Indeed. Just imagine. Some parts of what I know tomorrow will even be so. If only I knew which ones, I could write them down.
An interviewee for my Nebraska By Dummies, Volume Two book said it was sad that everybody didn’t know anything about Nebraska, including herself.
I said, “Everybody knows nothing about something.”
She agreed but added, “Yeah, but everybody has a big mouth.”
Barbara – “Everybody” can be a difficult person, for sure. Me, I know nothing about many things…
I am curious. What did you write?
Dave J – Ha! Don’t know/remember! What I should have done was think for 45 minutes and write for 15, but I wasn’t that smart yet.
Isabel, I love the question. I’ll be thinking about it for some time. Another quote I like that takes this discussion along a different path is: “To know, and yet not to do, is to not yet know.”.
Lorna – It is a great question. I’d likely settle for knowing how to assess my answer (or anybody’s), if you see what I mean. As for your quote – I love it! I certainly “know” that I should do many things that I do not – the knowledge is not yet incorporated. Not yet made flesh/action.
I’m with you on the tapioca. Re the quote which may have come from John Billings, I thought that there was one occasion when Donald Rumsfeld actually made sense: “There are known knowns; there are things we know that we know. There are known unknowns; that is to say, there are things that we now know we don’t know. But there are also unknown unknowns – there are things we do not know we don’t know.”
Jim
Jim – I’ll see your Rumsfeld (I agree, it does make sense) and raise you an (apparently) Arabic proverb:
He that knows not, and knows not that he knows not is a fool. Shun him.
He that knows not, and knows that he knows not is a pupil. Teach him.
He that knows, and knows not that he knows is asleep. Wake him.
He that knows, and knows that he knows is a teacher. Follow him.
Just love all the quotes! Lorna and Isabel those quotes are new to me.
Dave J – Don’t get us started! There’s probably a game where people can speak only in on-topic quotes. If not, I guess there is now.

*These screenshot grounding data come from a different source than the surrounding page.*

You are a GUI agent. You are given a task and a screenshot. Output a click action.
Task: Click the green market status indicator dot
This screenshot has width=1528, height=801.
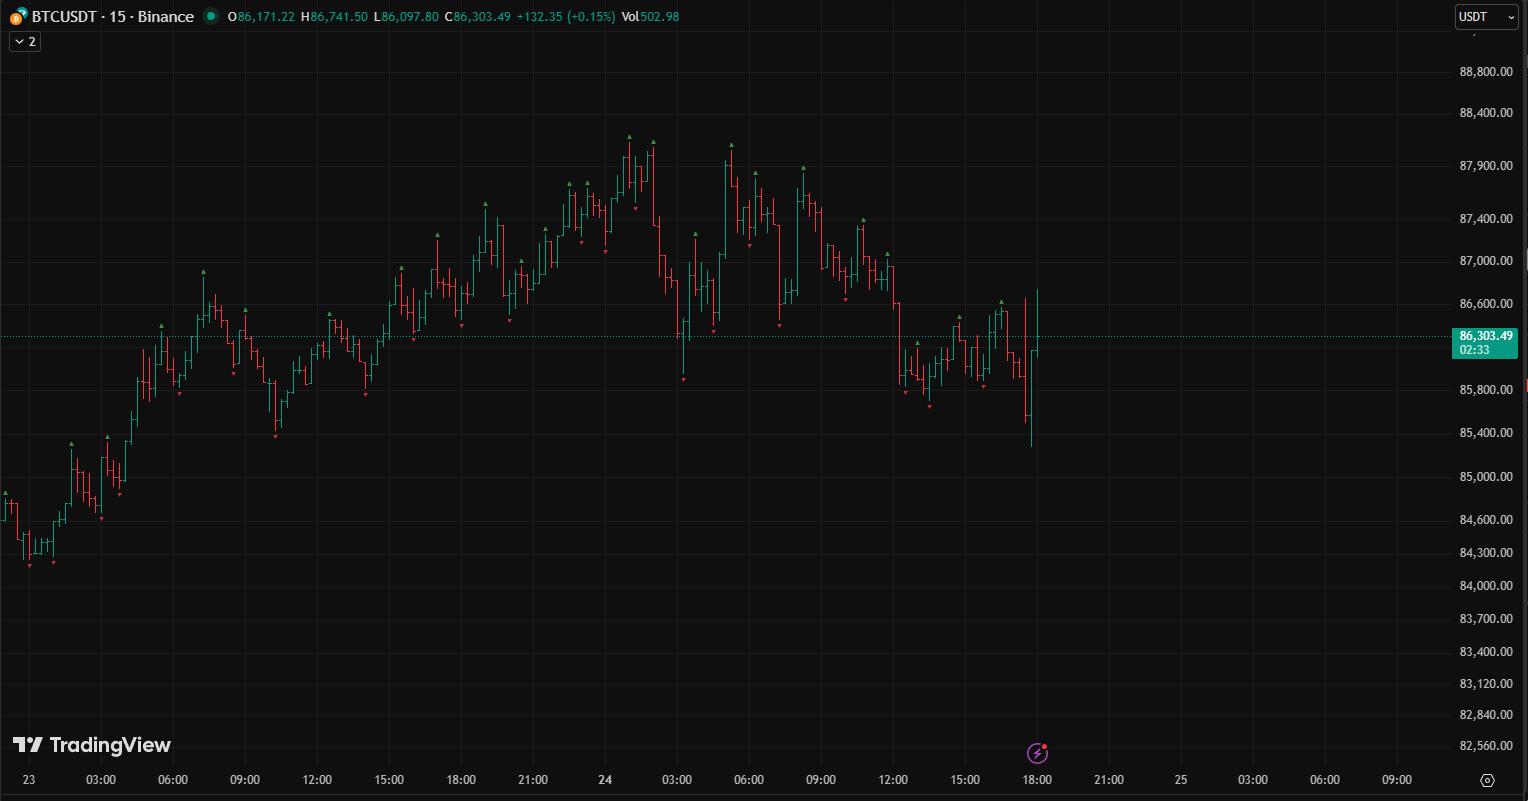(x=210, y=16)
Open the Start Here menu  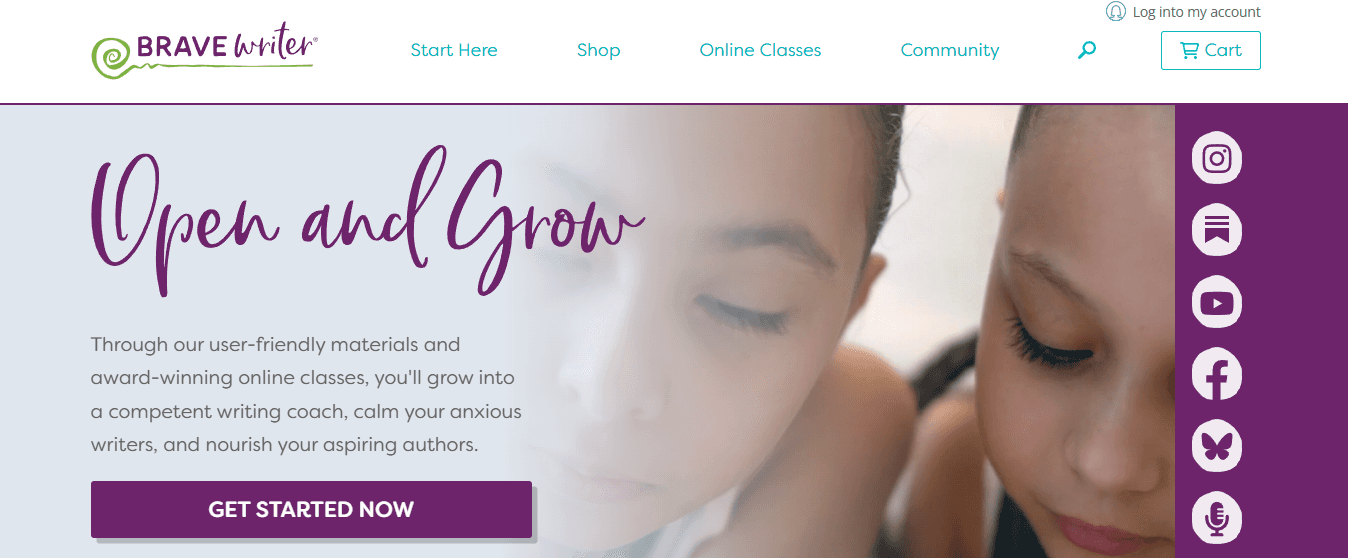(454, 50)
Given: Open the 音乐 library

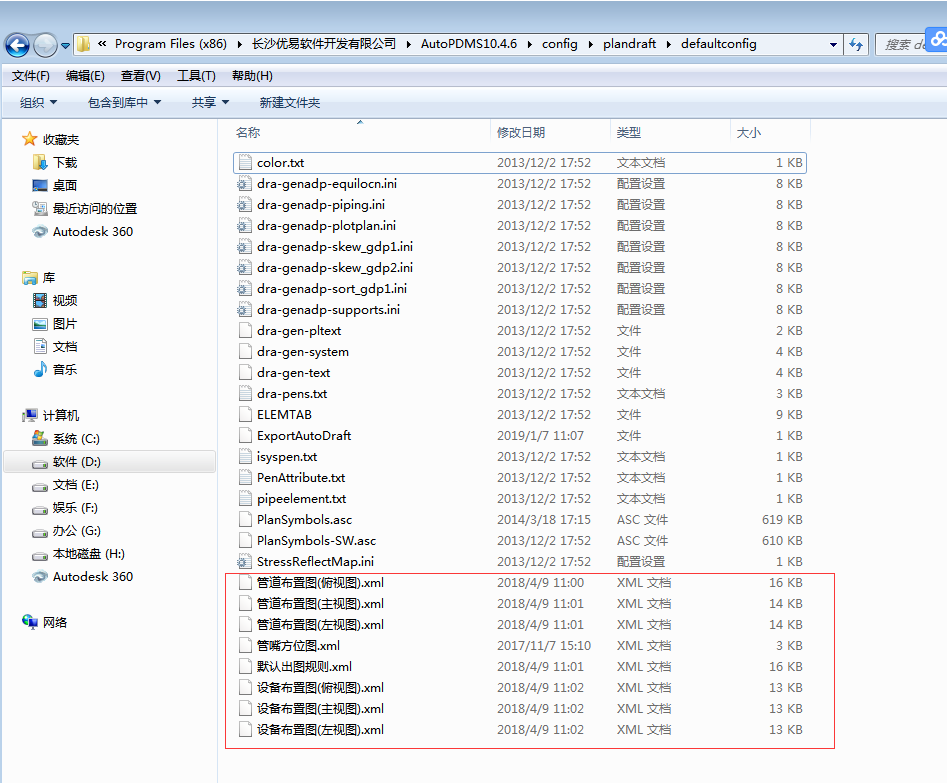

That’s Josh Billings — damn these ottocorrect features.
Jim
Jim T – Well, Josh is credited by Wikiquotes with saying this: “I honestly believe it is better to know nothing than to know what ain’t so.”, apparently repeating/rephrasing something some guy named Socrates said (I’m guessing that Socrates was unfamiliar with “ain’t”, no matter how much other English he knew). So he could be the recent-history source of this saying. But I can see how things that sound even close to right get attributed to Twain/Rogers – they said a bunch. It’s like attributing a quote to Churchill – the odds are pretty good…. As for Otto Correct, yes, he’s a dubious friend.
Love the thread. When I’m coaching people and they say “I don’t know” about something we’re coaching about, I often follow it up with “Well, what *do* you know?” – and that starting point often leads them to their own answer of the original question. 🙂
Melissa – Ah, a variant of the Socratic method of teaching (asking leading questions)! Or the Arabic, maybe (awakening the sleeper)? Not surprising, I guess, that many people(s) would come to similar places with this – we’re just not that different in how our minds work. Putting two and two together – never mind what number you get when you do it! – can be a powerful learning experience.